Rachel Dickstein is a director, writer and choreographer of opera, theatre, and dance-based performance. She founded the Obie-winning theatre company Ripe Time in 2000 to develop and produce ensemble-based, embodied adaptations from literature. Recent work with Ripe Time includes Compass (ASU Gammage), Haruki Murakami’s Sleep (BAM Next Wave Festival, Yale Rep, Annenberg), The World Is Round (BAM-Fisher, Obie Award), and Septimus And Clarissa (Drama Desk, Drama League nominations, BPAC).
Dickstein also specializes in bringing her signature visual aesthetic to directing new plays, chamber opera and new music theatre including the upcoming Star Singer (LA Opera, BMP/Prototype). She is an associate professor, and Chair of Theatre and Performance at Purchase College, SUNY and is the author of Towards Embodied Performance: Directing and the Art of Composition (Routledge 2024). She holds a B.A. from Yale College.
At MacDowell, she will work on In[Finite] Time, an original music theatre work (with music by Grammy winning composer Rinde Eckert) loosely based on Virginia Woolf’s To The Lighthouse that follows a father and a daughter navigating illness and the power of poetry to heal. She held several video meetings with designer Anna Kiraly to develop the visual/architectural world in tandem with the writing process.
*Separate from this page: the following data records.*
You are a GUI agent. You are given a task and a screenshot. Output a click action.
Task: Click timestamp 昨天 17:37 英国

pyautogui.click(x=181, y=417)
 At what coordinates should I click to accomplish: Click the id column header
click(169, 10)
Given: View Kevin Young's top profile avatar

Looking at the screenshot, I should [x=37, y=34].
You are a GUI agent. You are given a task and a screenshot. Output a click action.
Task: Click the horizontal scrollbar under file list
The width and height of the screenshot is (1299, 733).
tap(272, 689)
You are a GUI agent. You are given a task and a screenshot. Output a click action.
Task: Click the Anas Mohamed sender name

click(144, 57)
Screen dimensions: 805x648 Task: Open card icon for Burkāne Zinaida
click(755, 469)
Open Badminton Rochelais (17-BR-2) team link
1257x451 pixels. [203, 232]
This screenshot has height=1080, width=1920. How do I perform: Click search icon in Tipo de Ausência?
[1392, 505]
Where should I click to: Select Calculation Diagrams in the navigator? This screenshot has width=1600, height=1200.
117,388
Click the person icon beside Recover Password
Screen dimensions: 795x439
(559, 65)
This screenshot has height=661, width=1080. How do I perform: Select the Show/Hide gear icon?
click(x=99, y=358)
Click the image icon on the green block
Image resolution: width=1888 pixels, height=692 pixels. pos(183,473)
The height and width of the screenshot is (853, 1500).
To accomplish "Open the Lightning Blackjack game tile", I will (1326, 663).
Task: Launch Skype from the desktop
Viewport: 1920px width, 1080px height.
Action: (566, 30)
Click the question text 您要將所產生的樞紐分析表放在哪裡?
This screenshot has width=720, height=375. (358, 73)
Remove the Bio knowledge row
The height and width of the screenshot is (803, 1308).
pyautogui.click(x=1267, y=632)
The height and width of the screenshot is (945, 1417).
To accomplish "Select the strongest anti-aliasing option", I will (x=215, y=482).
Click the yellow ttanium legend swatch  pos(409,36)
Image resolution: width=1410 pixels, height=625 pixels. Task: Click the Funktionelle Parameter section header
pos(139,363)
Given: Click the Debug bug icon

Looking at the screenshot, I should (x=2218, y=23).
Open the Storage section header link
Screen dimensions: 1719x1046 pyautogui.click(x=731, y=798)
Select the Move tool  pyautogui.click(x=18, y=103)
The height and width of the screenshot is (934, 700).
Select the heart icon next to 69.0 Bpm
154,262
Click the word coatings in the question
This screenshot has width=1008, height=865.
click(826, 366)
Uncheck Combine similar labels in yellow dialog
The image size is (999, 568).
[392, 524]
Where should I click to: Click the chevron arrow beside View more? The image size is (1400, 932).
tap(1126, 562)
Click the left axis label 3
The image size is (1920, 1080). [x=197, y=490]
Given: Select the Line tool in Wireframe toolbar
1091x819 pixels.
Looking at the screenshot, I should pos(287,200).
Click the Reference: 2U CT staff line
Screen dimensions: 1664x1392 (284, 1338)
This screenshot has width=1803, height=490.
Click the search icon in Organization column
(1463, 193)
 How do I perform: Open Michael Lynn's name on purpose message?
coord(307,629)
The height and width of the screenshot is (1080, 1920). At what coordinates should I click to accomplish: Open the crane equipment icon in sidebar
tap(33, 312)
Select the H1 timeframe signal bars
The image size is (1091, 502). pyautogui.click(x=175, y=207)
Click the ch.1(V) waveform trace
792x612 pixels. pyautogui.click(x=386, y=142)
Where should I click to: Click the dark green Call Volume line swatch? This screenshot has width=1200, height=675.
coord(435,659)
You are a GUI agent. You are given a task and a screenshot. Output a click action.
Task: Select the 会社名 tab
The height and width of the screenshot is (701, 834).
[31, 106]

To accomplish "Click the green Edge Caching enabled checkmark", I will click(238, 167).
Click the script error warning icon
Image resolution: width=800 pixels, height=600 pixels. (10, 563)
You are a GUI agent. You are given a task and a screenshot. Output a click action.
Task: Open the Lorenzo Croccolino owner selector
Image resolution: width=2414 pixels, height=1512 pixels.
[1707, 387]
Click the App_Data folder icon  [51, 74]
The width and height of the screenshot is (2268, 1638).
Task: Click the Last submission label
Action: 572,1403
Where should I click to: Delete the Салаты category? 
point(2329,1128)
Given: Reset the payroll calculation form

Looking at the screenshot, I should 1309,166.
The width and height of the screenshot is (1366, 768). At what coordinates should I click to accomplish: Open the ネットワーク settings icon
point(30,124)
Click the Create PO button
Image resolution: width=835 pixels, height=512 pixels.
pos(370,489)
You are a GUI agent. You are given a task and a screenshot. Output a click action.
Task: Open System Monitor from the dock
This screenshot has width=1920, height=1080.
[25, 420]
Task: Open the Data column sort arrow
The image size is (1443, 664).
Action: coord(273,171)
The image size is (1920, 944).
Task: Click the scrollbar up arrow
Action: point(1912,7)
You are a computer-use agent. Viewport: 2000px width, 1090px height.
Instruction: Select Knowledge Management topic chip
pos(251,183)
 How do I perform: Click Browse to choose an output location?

Dickstein took several days mid residency to work on writing another new piece, WomenWaterRising, a new installation/dance/song cycle she is building with composer Jean Rohe and installation artist/projects designer Hana S. Kim. This piece is loosely based on Clarice Lispector's short story "Waters of the World" and draws parallels between rising sea levels and water related climate change to the oppression of female -identified bodies.